Segment Start: WORKING DATA

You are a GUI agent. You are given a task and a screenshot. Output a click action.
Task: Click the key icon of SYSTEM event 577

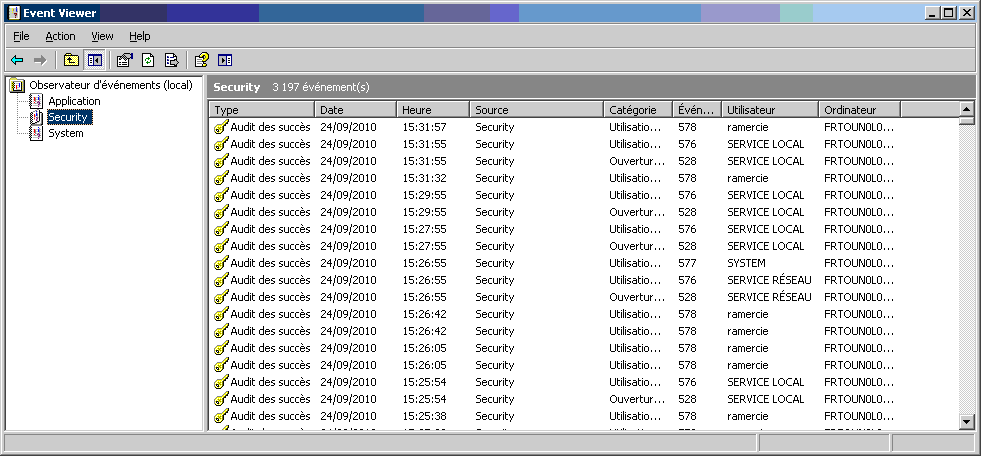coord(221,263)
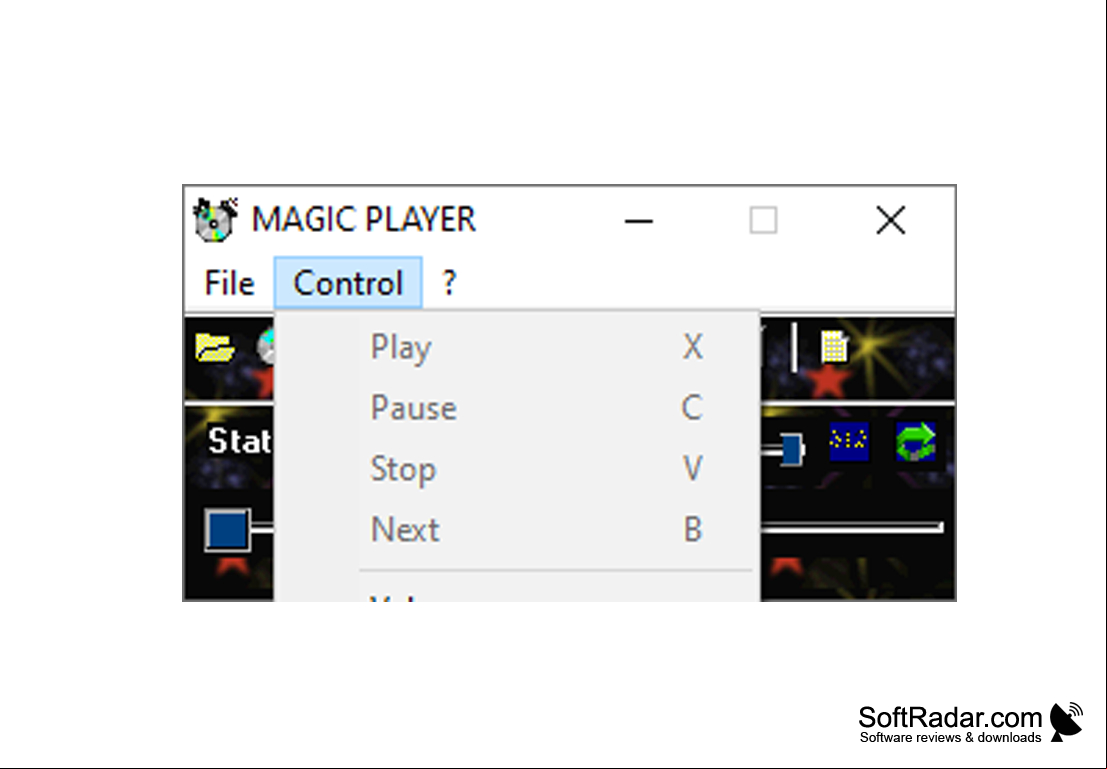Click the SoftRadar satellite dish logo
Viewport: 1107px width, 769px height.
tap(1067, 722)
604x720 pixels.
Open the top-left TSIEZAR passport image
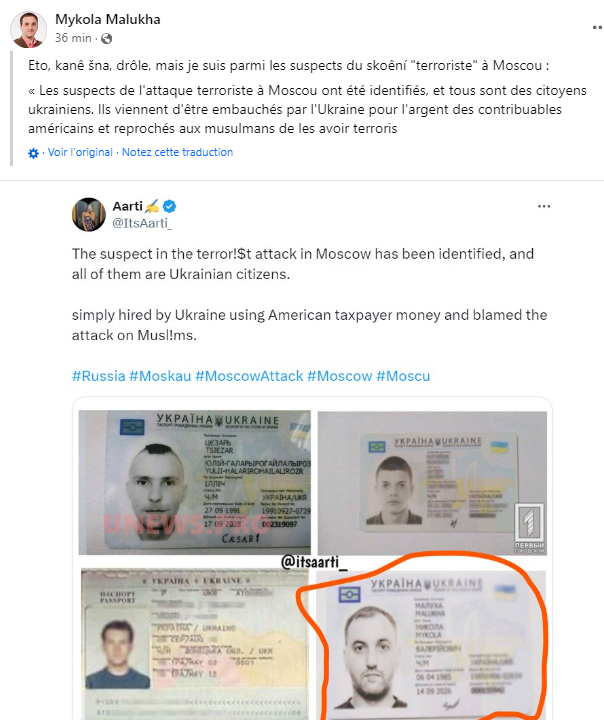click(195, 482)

Segment End: WORKING DATA
Segment Start: WORKING DATA

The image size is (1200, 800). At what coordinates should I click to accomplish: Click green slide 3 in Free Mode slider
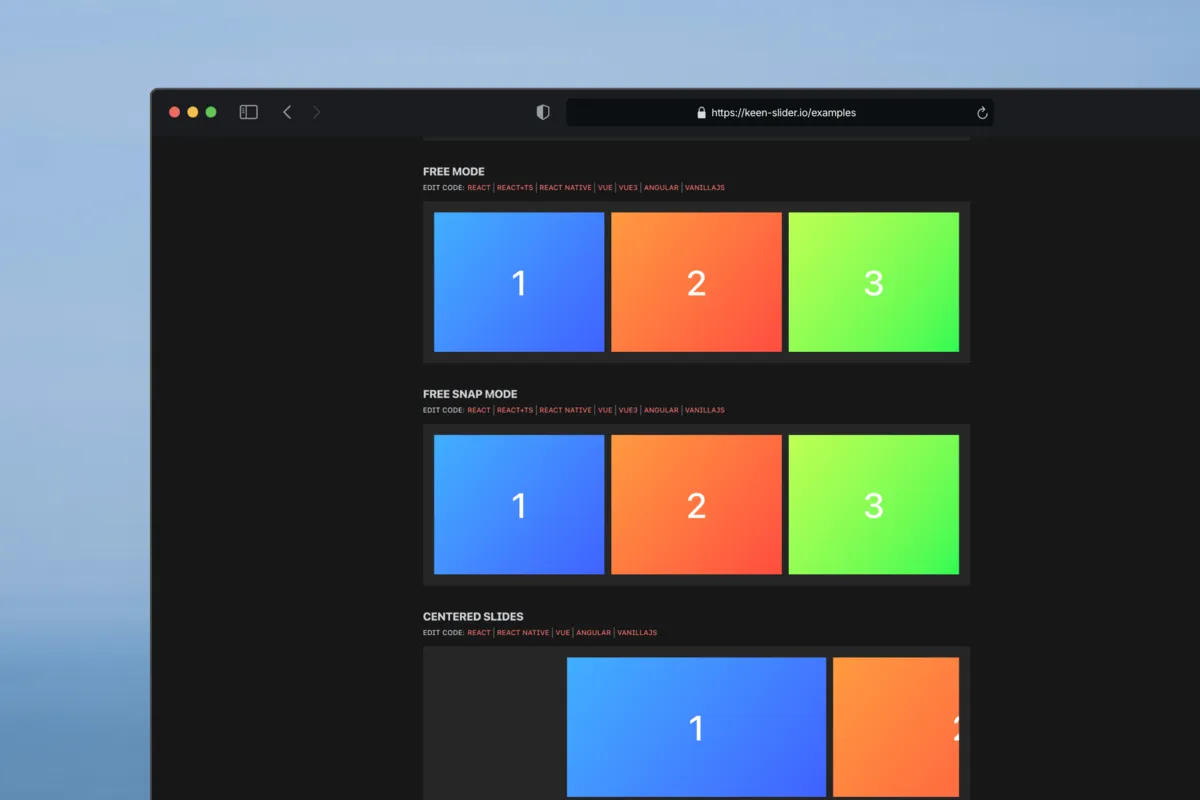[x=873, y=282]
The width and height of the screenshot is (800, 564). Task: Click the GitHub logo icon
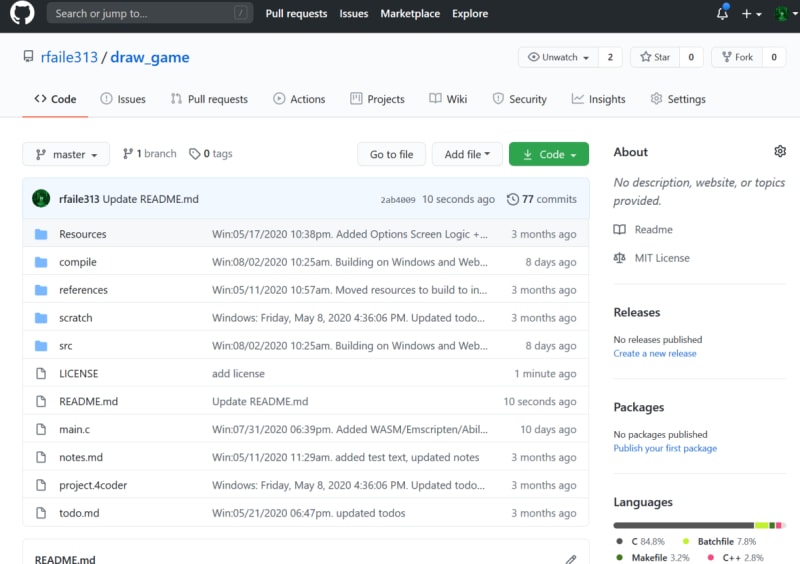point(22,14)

Segment End: WORKING DATA
Segment Start: WORKING DATA

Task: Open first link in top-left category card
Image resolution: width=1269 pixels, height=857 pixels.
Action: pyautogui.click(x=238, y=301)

Segment End: WORKING DATA

- _DIRECTIONS_: Would you set down only the lines above from the line with "You are a GUI" to the line with "604x720 pixels.", both included, exactly as they stand and without the pictures?

- _TASK SOLUTION_:
You are a GUI agent. You are given a task and a screenshot. Output a click action.
Task: Click the key icon of SYSTEM event 577

coord(221,263)
Click the SoftRadar satellite dish logo
Viewport: 1107px width, 769px height.
tap(1067, 722)
604x720 pixels.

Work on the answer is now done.